(Stored data)
--- START ---

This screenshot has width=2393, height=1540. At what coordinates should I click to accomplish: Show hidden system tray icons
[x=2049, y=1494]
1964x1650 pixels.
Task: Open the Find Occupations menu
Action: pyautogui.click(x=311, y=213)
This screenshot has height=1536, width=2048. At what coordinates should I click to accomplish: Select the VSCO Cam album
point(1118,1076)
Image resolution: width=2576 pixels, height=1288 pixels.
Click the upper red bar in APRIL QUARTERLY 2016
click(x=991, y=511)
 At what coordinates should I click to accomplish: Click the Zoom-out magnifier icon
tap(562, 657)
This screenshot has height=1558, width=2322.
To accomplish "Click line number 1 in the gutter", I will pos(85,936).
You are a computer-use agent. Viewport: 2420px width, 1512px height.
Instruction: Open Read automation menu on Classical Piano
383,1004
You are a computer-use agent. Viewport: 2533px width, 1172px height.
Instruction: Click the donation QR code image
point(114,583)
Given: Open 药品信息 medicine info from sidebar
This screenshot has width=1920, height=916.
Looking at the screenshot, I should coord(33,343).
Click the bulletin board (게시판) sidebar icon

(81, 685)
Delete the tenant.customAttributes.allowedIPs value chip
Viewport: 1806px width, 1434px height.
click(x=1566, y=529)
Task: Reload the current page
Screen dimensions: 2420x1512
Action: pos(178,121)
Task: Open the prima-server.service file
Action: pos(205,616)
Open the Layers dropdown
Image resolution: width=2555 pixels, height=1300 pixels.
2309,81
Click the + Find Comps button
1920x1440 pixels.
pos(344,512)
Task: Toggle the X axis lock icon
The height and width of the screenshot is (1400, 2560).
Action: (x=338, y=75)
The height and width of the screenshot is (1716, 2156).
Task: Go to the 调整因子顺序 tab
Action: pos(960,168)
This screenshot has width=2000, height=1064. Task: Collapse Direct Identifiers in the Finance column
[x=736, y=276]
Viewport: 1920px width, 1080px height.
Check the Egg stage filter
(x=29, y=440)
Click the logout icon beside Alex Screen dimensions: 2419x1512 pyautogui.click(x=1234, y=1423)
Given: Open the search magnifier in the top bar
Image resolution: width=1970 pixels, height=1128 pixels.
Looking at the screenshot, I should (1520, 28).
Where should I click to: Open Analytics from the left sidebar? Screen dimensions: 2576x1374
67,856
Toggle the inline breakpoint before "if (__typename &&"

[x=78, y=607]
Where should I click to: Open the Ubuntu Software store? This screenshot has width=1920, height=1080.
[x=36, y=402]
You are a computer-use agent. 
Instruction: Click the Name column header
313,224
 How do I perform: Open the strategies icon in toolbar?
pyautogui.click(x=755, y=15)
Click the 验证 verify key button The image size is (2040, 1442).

--- END ---

Exercise prompt. Among the records above, extract exactly the lines from the line with "Task: Reload the current page" to the line with "Click the logout", both lines included, and leave out the rest.

Response.
Task: Reload the current page
Screen dimensions: 2420x1512
Action: pos(178,121)
Task: Open the prima-server.service file
Action: pos(205,616)
Open the Layers dropdown
Image resolution: width=2555 pixels, height=1300 pixels.
2309,81
Click the + Find Comps button
1920x1440 pixels.
pos(344,512)
Task: Toggle the X axis lock icon
The height and width of the screenshot is (1400, 2560).
Action: (x=338, y=75)
The height and width of the screenshot is (1716, 2156).
Task: Go to the 调整因子顺序 tab
Action: pos(960,168)
This screenshot has width=2000, height=1064. Task: Collapse Direct Identifiers in the Finance column
[x=736, y=276]
Viewport: 1920px width, 1080px height.
Check the Egg stage filter
(x=29, y=440)
Click the logout icon beside Alex Screen dimensions: 2419x1512 pyautogui.click(x=1234, y=1423)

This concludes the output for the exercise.